Digitale Aufklärung: Projekt will Migranten im Netz helfen, ihre Rechte zu verstehen

Zwei Fragen hat Moderatorin Natalie Nowag  gleich zu Beginn an das Publikum: „Wer von Ihnen hat schon einmal einen Vertrag im Internet abgeschlossen, zum Beispiel einen Handyvertrag?“ Fast alle Hände schnellen in die Höhe. „Und wer von Ihnen hat sich vorher die Vertragsbedingungen durchgelesen?“ Ertappte Blicke unter den Gästen, die meisten lassen peinlich berührt den Arm sinken, nur vereinzelt meldet sich noch jemand. Nowag lächelt; ungefähr diese Reaktion hatte sie erwartet. Die allgemeinen Geschäftsbedingungen, kurz AGBs, seien oft kompliziert, sagt sie. „Und wenn sie für uns, die gut Deutsch sprechen, schon kompliziert sind, kann man sich vorstellen, wie schwierig sie für viele Migrantinnen und Migranten sind.“

Nowag führte am Dienstag durch die Fachtagung „Migrantenorganisationen und Verbraucherschutz: Herausforderungen der digitalen Welt“, die sich genau diesem Problem widmet. Eingeladen in das Russische Haus in der Friedrichstraße hatten die Verbraucherzentrale Berlin und der Verein Club Dialog, die größte russischsprachige Community Berlins.

Aufgaben:
a) Beantworte zum Textauszug über die Fachtagung diese Fragen:
(i) Welchen Vertrag nennt Natalie Nowag als Beispiel für einen Vertrag im Internet?
(ii) In welchem Gebäude fand die Fachtagung statt?
(iii) Wer hatte zur Fachtagung eingeladen?
b) Führe den Textauszug über die Fachtagung nach seinem letzten Satz weiter.
Die Zeilen werden für diesen Teil nicht gebraucht.

Datenteil:
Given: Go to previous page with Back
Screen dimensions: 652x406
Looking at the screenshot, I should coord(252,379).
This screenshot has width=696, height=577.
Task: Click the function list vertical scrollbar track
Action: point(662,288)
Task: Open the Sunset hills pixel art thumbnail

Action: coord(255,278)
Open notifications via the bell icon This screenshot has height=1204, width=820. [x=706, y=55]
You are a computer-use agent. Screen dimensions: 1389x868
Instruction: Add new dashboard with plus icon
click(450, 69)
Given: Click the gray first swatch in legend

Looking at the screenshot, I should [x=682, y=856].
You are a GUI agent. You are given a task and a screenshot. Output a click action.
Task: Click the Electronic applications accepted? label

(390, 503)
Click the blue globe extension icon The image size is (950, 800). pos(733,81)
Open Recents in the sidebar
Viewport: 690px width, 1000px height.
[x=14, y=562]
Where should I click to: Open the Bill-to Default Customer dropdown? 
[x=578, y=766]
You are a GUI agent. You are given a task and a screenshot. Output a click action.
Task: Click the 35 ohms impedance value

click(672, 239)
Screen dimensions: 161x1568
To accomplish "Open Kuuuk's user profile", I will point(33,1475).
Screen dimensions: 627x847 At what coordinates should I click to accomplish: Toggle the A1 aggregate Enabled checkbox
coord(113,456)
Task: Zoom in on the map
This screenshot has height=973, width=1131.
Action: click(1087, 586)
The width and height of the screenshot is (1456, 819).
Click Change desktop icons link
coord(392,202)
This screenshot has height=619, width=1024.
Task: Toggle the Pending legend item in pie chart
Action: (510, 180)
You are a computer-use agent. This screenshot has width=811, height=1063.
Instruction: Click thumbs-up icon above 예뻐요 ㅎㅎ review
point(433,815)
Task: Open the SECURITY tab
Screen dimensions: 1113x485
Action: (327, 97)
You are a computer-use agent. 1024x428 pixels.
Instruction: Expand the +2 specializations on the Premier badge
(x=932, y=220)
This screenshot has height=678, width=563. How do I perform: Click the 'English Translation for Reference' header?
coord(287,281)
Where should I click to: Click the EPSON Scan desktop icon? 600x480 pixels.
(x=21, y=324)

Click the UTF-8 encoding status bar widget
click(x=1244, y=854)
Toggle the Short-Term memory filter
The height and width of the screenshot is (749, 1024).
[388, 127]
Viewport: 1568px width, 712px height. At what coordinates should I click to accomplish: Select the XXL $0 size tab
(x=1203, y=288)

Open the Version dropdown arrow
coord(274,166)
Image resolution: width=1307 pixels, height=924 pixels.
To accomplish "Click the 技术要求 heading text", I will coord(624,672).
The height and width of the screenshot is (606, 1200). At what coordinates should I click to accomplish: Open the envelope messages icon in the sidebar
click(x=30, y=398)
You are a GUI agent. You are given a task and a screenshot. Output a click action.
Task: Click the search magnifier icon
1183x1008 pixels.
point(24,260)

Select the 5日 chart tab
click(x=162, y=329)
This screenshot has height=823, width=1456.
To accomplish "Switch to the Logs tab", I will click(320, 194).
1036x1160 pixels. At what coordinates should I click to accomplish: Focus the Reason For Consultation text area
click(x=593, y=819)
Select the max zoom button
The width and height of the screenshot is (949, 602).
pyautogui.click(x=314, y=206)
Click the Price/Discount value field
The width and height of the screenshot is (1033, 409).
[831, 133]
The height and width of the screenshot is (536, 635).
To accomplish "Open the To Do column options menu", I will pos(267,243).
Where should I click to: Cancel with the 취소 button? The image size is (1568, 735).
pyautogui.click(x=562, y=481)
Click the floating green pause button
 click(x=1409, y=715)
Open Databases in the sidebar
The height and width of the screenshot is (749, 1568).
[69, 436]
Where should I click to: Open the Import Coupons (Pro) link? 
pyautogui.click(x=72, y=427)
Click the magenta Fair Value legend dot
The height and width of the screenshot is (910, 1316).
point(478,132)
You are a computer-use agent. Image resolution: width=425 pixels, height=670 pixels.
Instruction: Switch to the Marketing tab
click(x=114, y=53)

Antworten:
a)
(i) Einen Handyvertrag.
(ii) Im Russischen Haus in der Friedrichstraße.
(iii) Die Verbraucherzentrale Berlin und der Verein Club Dialog.

b)
Online-Kauf birgt einige Risiken

Nicht nur Handyverträge oder Pay-TV-Abos lassen sich heute bequem im Internet abschließen. Auch das Einkaufen im Netz wird immer beliebter. Gerade Migranten, die Produkte aus ihrer Heimat vermissen, nutzen das Online-Angebot, um etwa ausländische Lebensmittel zu bestellen. Das sei zwar praktisch, sagt Katerina Ulvert von der Verbraucherzentrale Berlin, berge aber auch Risiken. Viele Migranten fänden sich auf den deutschsprachigen Seiten nicht zurecht, Angaben zu Rückgabebedingungen, Kündigungsfristen oder Datenschutz seien schwer zu finden oder unverständlich formuliert, Vertragsfallen würden mangels ausreichender Sprachkenntnisse nicht erkannt.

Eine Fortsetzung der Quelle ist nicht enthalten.